ドイツのアーニャ・カルリツェク連邦研究教育相は5月17日、量子通信に関する新しいイニシアチブ「QuNET」を立ち上げると発表した。産学連携のプロジェクトで、期間は7年(計3フェーズで構成)。2019年秋に公式にスタートする予定。
量子通信は、量子力学の原理を利用した通信技術で、ハッキングや盗聴が不可能な極めて安全性の高い技術とされている。ドイツ政府は同イニチアチブを通してまずは、政府組織間の通信ネットワークを構築する計画。将来的には、連邦政府向けの通信ネットワークをモデルとして国内インフラを整備し、さらに、欧州レベルでも量子通信ネットワークを構築することを視野に入れている。
ドイツ連邦研究教育省(BMBF)は、当該プロジェクトに7年間で1億6,500万ユーロを投資する。うち、ハードウエア部品の開発を計画する第1フェーズ(2年間)には約2,500万ユーロを支援する。

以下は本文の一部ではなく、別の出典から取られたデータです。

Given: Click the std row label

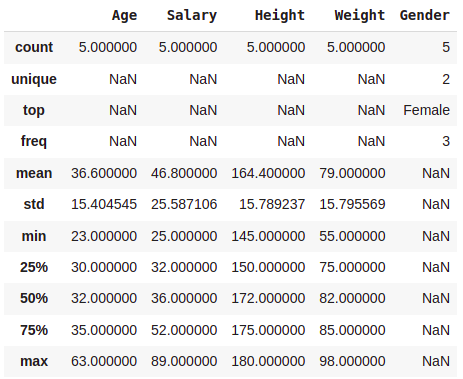Looking at the screenshot, I should pyautogui.click(x=34, y=204).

同イニシアチブでは、マックスプランク量子光学研究所(エアランゲン)、フラウンホーファー・応用光学・精密機械工学研究所(IOF、イエナ)、フラウンホーファー・ハインリッヒ・ヘルツ通信技術研究所(HHI、ベルリン)、ドイツ航空宇宙センター(DLR)が協力する。また、産業界からは、ドイツテレコム、ADVAオプティカル・ネットワーキングなど、通信・通信設備、セキュリティ、衛星通信などの分野の企業が参加する。